Findings: 82 patients (1 month to 17 years) of 2,956 total trauma activations were resuscitated using DOR policy. The most common indications for DOR were penetrating injuries (61%) and chest injuries (32%). 44% had ISS>15, 33% had GCS<8, and 9% were hypotensive. The most commonly injured body regions were external(66%), head(34%), chest(29%), and abdomen(27%). 78% required emergent procedural intervention(see Table). Predictors of intervention were ISS>15(odds ratio=14) and GCS<9(odds ratio=8.5). The survival rate to discharge for DOR patients was 84.5% compared with expected survival of 79.1 %(TRISS) with most significant improvement in penetrating trauma (84.5%vs.78.5, p=0.002).

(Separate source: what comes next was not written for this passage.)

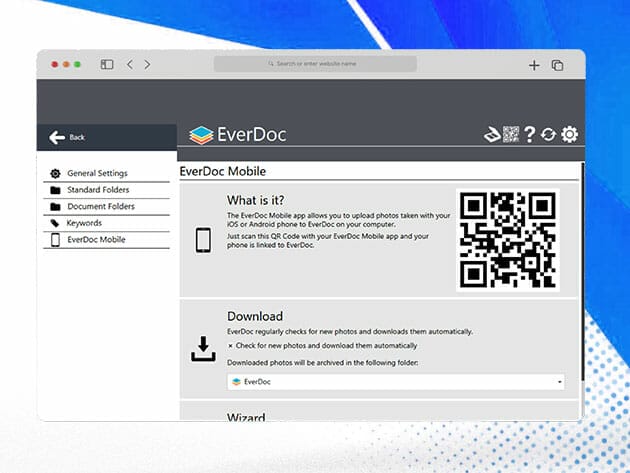Go to Document Folders settings
The height and width of the screenshot is (473, 630).
point(101,207)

Conclusions (implications for practice): A selective policy of resuscitating the most severely injured children in the operating room can decrease mortality. Patients suffering penetrating trauma with the highest ISS and diminished GCS have the greatest benefit. Trauma centers with appropriate resources should evaluate implementing similar policies.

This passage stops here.